Chinese hamster ovary (CHO) cells remain the default production host for many biopharmaceutical drugs, particularly monoclonal antibodies (mAb). Production of gram and kilogram quantities of protein typically requires the generation of stable CHO clones. Unfortunately, this process takes several months, significantly slowing down the drug discovery and development process. Therefore, improved technologies are needed to accelerate biopharmaceutical drug discovery and final drug substance manufacturing. In this study, we describe the generation of stable CHO pools using the piggyBac transposon system.
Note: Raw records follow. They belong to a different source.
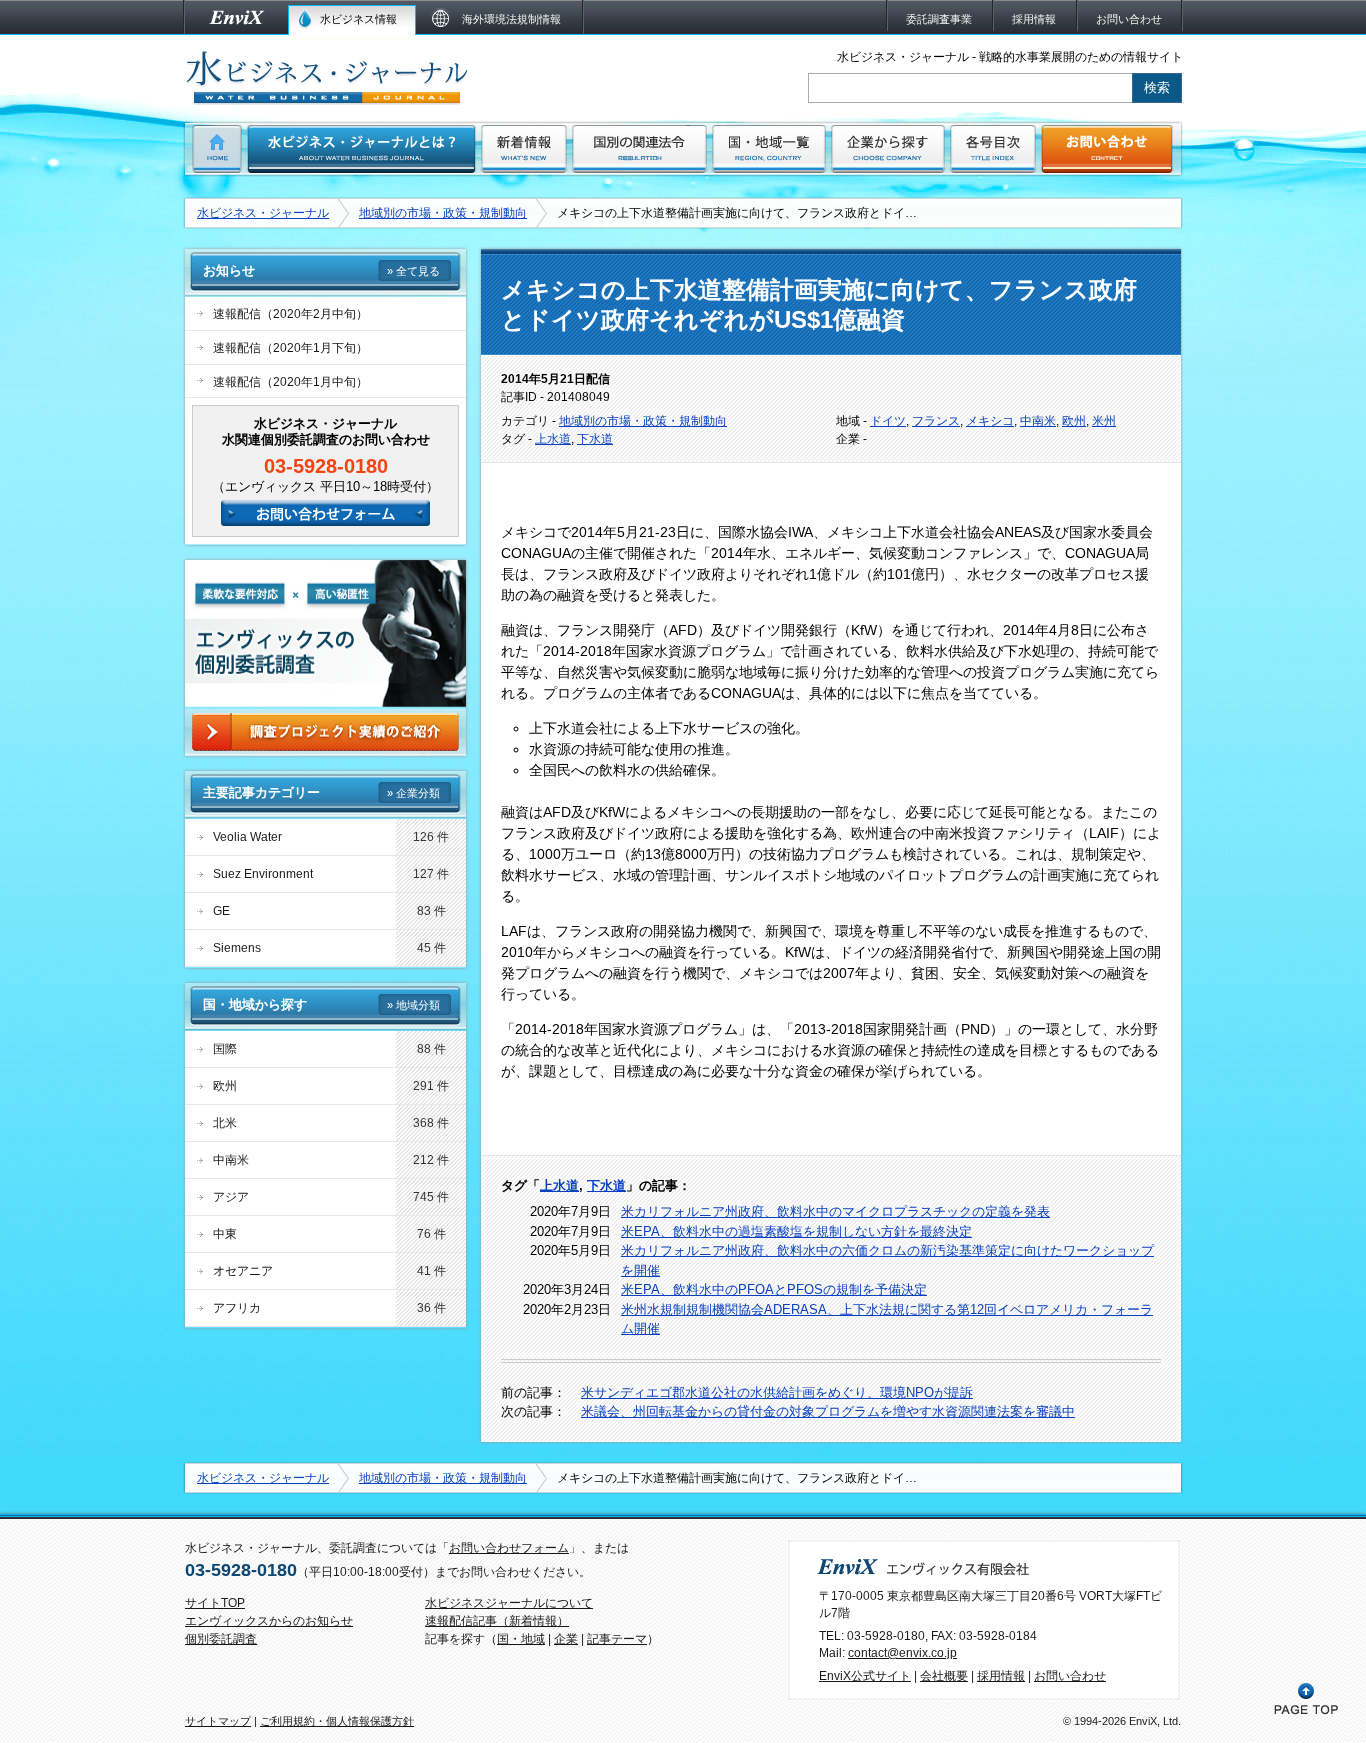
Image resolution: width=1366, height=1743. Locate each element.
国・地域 (521, 1639)
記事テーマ (617, 1639)
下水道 (595, 439)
We evaluated the system using four model antibody molecules (3 mAbs and 1 bispecific Ab). Stable CHO pools were isolated in 7-12 days. Using a simple 16-day fed-batch process, we measured titers ranging from 2.3 to 7.6 g/L for the four model antibodies. This represented a 4- to 12-fold increase relative to the controls. Additionally, we isolated stable CHO clones. We found that the stable CHO clones isolated from the piggyBac transposon pools yielded titers two to threefold higher relative to the control clones. Taken together, these results suggest that stable CHO pool and clone generation can be significantly improved by using the piggyBac transposon system. © 2016 American Institute of Chemical Engineers Biotechnol. Prog., 32:1301-1307, 2016.
Keywords: CHO pool; GS CHO KO; antibody; piggyBac; transposon.
© 2016 American Institute of Chemical Engineers.